Task description:
Please copy out, word for word, the part of the records that starts with the line containing "What do you see at coordinates (186, 254)" and runs through the end of the records.

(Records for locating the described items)
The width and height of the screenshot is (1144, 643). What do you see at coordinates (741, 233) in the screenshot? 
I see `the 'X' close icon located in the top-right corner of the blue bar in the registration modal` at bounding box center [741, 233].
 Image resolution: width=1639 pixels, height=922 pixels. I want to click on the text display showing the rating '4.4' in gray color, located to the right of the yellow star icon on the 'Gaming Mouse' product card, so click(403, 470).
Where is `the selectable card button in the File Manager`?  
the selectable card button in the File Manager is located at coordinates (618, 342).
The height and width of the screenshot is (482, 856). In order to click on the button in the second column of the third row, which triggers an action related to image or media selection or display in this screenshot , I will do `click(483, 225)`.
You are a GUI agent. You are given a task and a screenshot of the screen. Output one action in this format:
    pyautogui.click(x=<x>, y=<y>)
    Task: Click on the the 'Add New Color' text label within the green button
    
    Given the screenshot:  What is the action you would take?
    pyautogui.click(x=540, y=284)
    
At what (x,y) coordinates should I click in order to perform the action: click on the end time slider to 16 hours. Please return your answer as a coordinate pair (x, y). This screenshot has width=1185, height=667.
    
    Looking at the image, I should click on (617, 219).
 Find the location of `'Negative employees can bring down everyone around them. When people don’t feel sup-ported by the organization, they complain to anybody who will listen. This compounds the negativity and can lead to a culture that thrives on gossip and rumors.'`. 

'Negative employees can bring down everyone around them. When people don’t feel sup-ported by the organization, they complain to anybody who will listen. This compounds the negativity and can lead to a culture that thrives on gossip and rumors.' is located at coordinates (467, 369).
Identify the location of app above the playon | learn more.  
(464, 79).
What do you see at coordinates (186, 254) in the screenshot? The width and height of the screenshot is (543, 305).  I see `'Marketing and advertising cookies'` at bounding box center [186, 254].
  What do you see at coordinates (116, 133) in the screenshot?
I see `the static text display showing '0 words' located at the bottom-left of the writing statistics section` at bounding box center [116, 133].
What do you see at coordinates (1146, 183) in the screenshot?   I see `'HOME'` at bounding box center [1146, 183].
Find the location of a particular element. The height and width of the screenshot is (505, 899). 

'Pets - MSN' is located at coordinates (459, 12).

Solved problem:
What do you see at coordinates (186, 254) in the screenshot? The width and height of the screenshot is (543, 305).  I see `'Marketing and advertising cookies'` at bounding box center [186, 254].
  What do you see at coordinates (116, 133) in the screenshot?
I see `the static text display showing '0 words' located at the bottom-left of the writing statistics section` at bounding box center [116, 133].
What do you see at coordinates (1146, 183) in the screenshot?   I see `'HOME'` at bounding box center [1146, 183].
Find the location of a particular element. The height and width of the screenshot is (505, 899). 

'Pets - MSN' is located at coordinates (459, 12).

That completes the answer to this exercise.